There is also a strong argument for Dollywood as the easiest swap for a major destination resort. It now comes with top-tier public reputation, a major new ride, and a setting that already supports cabins, mountain views, and a fuller vacation rhythm. For families who want real ride quality and a bigger sense of place without the Disney or Universal machine around them, Dollywood is the most convincing alternative on the map.
2. Silver Dollar City, Missouri

Silver Dollar City works especially well for travelers who want a park that feels like an outing rather than a megaplex. Its 2026 calendar gives the place real momentum, from Spring Exposition to Bluegrass & BBQ, and the official site keeps pushing the idea that you are getting major coasters, strong entertainment, and seasonal food all at once. That blend is part of why the park stays so easy to recommend.

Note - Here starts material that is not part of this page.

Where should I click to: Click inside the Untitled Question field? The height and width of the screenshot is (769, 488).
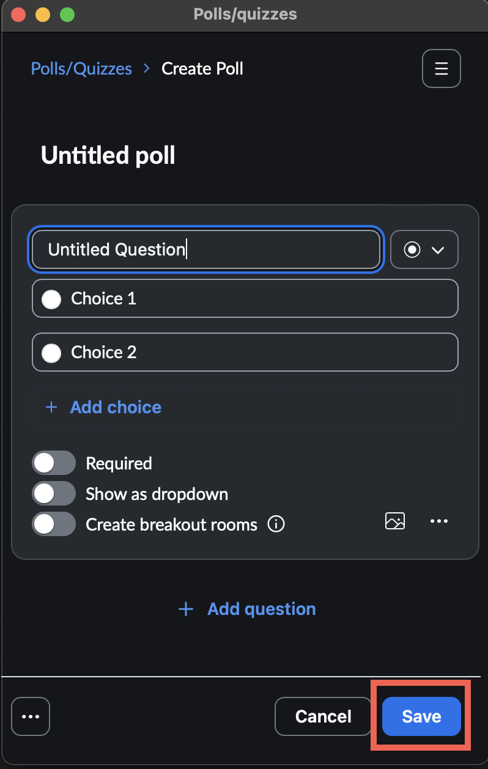(205, 249)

It also helps that the park is leaning into value instead of pretending price does not matter. Official spring materials promoted online savings of up to $30 per ticket, which fits neatly with the wider regional-park argument. If Disney and Universal can sometimes feel like the entire trip has to orbit one expensive destination, Silver Dollar City feels more like a very good vacation day folded into a broader Branson or Ozarks getaway.
3. Hersheypark, Pennsylvania

Hersheypark has one of the strongest practical cases because it combines scale with a drive-friendly location. Hershey’s own 2026 destination messaging says the resort area sits within driving distance of five of the largest metropolitan areas in the Northeast, and the company is marketing 2026 as a big year with new attractions, lodging, dining, and broader destination upgrades. That makes it feel less like a one-note park stop and more like a complete family base.

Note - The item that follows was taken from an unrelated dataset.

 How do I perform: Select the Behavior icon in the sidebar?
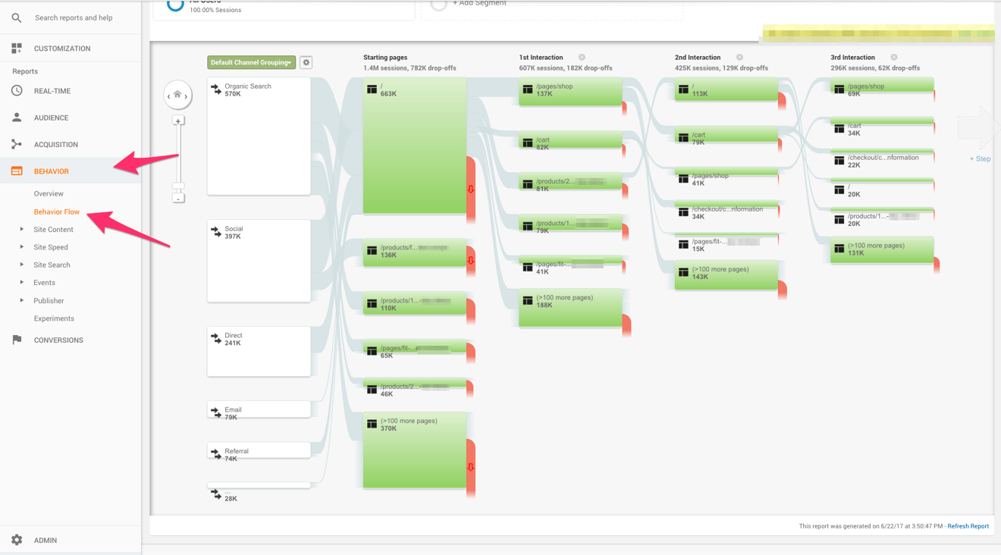click(x=15, y=171)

Summer is also straightforward there in a way many families appreciate. Hersheypark says it is open daily for summer beginning May 21, while The Boardwalk water park is included in every ticket and runs Memorial Day through Labor Day. ZooAmerica is also included with Hersheypark admission when entered from inside the park during operating hours. When one ticket already covers coasters, water slides, and a zoo, the value pitch becomes much easier to understand.
4. Holiday World, Indiana

Holiday World remains one of the easiest parks to defend on pure value. Its official freebies page says every visitor gets free parking, free unlimited soft drinks, and free sunscreen, with no special ticket required. In an era when so many big-park vacations seem to charge extra for every convenience, that alone makes Holiday World stand out.

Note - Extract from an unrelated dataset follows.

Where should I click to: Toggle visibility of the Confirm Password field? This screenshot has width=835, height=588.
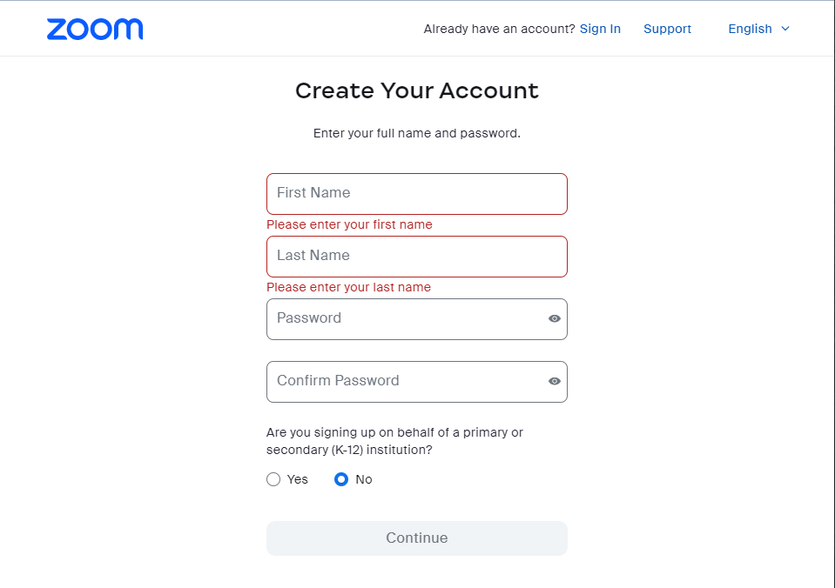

The park also has enough ride substance that the low-friction pricing does not feel like a trade-down. Holiday World continues to highlight Thunderbird, its launched wing coaster, while the pairing with Splashin’ Safari helps turn a park day into a hot-weather summer play. For families who want one of the clearest “why don’t more places do it like this?” theme park experiences in America, this is the answer.
5. Knoebels, Pennsylvania

Knoebels may be the purest rebuttal to the idea that every worthwhile theme park vacation has to begin with a massive front-gate ticket bill. Its pricing page says the park offers free parking, free entertainment, and free admission, with the option to pay as you go using ticket books or buy ride-all-day passes on select days. That structure is unusually friendly for mixed-age groups, grandparents, or parents who know not everyone in the party wants to spend the entire day chasing coasters.
It is also not some obscure fallback. Tripadvisor’s Best of the Best list placed Knoebels in the U.S. top three, behind only Dollywood and Magic Kingdom. That combination of public affection and old-school flexibility is exactly why regional parks are getting a harder look right now. Sometimes the smarter summer theme park trip is the one that asks less from your wallet before you even walk inside.